Die eingeleiteten Ermittlungen ergaben Folgendes:
In den letzten acht Wochen hat es in den Waschräumen auf der Baustelle Kraftwerk Thierbach, Bezirk Leipzig, des Öfteren Schwierigkeiten mit der Waschwasserversorgung gegeben. (Die Ursachen hierfür liegen in der Nichtbesetzung bzw. ungenügenden Instandhaltung einer Warmwasseranlage des Kraftwerkes.)
Überprüften Hinweisen zufolge bemühen sich die im Kraftwerk Thierbach eingesetzten Montagekräfte, die im Schichtsystem arbeiten, seit Wochen um die Schaffung einwandfreier hygienischer Bedingungen in ihrem Arbeitsbereich. (Teilweise mussten sich die Monteure in Pfützen waschen.)
Entsprechende Unterstützung suchten die Monteure bei den zuständigen Partei- und Gewerkschaftsorganen der VVB Kraftwerke und des VEK Kraftwerksanlagenbau sowie bei Vertretern der Betriebsleitung des VEB Kombinat Dampferzeugerbau Berlin auf der Baustelle Thierbach.
Wiederholt wurden in diesem Zusammenhang auch Beschwerden an den Leiter des Kraftwerkes Thierbach gerichtet, ohne dass sich an dem geschilderten Zustand etwas änderte.
Am 10.6.1971 wurde durch unsachgemäße Ausschachtungsarbeiten vom VEB Landbau-Kombinat Borna die Haupttrinkwasserleitung, die zu den Waschräumen führt, zerstört, sodass es gar kein Wasser gab.

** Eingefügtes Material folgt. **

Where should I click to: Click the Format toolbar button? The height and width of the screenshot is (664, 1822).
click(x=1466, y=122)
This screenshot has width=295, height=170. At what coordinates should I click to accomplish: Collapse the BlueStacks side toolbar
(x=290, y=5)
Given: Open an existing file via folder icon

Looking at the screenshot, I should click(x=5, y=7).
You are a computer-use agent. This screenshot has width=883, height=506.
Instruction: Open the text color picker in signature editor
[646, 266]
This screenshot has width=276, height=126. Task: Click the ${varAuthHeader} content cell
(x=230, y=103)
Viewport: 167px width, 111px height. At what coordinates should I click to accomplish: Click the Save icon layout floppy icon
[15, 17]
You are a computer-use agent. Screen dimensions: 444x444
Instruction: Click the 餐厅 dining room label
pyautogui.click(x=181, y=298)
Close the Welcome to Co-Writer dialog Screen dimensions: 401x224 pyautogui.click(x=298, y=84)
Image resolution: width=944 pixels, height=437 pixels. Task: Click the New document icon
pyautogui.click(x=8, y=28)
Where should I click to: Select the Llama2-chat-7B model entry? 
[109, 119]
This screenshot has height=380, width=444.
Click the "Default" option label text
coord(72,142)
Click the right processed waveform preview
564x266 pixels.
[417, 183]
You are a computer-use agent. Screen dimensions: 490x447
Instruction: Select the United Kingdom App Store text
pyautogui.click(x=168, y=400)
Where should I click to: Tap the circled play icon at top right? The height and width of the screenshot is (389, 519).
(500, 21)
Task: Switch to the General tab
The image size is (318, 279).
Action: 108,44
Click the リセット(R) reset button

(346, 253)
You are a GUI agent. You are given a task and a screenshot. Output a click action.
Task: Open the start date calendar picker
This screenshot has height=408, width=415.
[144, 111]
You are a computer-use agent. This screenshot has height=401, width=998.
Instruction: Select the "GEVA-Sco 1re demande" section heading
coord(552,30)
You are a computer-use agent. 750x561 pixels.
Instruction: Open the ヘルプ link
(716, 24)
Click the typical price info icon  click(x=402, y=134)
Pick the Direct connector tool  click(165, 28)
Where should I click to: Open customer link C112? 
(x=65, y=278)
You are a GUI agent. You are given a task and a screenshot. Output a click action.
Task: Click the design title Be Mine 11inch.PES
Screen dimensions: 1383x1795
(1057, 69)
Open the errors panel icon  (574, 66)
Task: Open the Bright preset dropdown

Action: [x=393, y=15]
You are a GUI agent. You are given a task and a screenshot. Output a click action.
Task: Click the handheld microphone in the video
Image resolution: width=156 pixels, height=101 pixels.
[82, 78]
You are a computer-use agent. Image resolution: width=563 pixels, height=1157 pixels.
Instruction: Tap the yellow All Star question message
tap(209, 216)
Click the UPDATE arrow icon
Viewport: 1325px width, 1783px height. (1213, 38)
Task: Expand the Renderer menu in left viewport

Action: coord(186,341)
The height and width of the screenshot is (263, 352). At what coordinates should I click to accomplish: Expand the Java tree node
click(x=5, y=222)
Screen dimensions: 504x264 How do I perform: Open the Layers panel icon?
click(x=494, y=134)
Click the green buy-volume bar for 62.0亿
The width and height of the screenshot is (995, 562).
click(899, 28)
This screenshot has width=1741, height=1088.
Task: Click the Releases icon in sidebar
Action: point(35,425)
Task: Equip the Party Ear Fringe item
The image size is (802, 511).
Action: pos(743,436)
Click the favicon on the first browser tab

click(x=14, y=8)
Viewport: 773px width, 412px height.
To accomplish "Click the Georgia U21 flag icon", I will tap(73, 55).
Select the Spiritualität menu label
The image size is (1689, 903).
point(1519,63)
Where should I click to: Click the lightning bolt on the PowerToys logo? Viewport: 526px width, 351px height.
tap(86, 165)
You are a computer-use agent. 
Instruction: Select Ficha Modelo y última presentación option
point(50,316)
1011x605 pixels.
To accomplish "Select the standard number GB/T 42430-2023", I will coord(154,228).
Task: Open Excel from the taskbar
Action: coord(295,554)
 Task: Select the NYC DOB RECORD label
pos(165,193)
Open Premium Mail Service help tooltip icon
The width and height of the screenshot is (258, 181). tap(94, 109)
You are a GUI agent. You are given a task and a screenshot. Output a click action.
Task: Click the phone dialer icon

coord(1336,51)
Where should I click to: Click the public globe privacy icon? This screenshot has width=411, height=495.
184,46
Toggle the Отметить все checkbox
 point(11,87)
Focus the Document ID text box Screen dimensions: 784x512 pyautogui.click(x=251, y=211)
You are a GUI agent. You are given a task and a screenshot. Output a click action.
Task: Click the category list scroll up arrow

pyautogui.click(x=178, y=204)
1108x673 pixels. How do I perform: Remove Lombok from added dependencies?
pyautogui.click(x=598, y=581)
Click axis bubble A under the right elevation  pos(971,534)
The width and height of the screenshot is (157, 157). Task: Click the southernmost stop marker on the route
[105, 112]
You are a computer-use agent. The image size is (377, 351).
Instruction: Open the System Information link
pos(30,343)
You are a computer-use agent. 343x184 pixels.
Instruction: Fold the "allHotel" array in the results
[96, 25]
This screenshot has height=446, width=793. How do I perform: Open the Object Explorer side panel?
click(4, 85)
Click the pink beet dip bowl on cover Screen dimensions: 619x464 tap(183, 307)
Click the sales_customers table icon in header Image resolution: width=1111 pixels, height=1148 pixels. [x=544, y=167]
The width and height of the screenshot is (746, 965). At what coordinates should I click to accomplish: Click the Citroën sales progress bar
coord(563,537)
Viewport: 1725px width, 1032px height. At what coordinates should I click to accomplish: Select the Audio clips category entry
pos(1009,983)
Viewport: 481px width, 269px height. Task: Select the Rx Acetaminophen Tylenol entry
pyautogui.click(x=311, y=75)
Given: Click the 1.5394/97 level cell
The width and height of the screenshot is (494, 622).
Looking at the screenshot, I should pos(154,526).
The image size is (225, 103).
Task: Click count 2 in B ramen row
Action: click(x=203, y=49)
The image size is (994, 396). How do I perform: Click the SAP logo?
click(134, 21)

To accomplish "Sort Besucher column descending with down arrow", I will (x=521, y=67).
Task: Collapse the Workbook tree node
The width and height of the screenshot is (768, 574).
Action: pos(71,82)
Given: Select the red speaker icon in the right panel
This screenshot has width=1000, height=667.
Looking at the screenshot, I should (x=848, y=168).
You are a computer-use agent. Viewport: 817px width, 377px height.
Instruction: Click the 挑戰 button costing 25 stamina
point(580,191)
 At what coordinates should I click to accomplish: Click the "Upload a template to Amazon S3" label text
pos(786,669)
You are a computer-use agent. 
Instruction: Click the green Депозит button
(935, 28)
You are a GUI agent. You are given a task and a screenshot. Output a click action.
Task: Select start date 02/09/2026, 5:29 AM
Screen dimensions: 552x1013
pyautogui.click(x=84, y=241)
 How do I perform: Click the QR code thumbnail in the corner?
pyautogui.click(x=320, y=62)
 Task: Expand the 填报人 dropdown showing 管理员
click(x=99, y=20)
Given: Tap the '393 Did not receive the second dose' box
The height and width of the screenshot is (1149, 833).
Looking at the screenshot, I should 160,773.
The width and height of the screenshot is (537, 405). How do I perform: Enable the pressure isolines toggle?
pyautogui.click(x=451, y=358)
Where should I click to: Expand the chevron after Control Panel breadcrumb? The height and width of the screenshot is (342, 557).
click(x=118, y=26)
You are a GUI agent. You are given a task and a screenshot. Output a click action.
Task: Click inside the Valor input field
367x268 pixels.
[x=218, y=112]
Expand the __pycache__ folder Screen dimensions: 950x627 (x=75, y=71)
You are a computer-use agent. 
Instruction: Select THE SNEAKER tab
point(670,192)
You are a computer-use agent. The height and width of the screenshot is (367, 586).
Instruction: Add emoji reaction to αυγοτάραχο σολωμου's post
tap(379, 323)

Die Monteure des VEB Großdampferzeugerbau, die zzt. sehr schmutzintensive Arbeiten (Kesselreparaturen, Isolierungsarbeiten usw.) durchführen, konnten sich am 10.6.1972 auf der Baustelle nicht waschen und umziehen, sondern mussten schmutzig in ihr Wohnlager fahren.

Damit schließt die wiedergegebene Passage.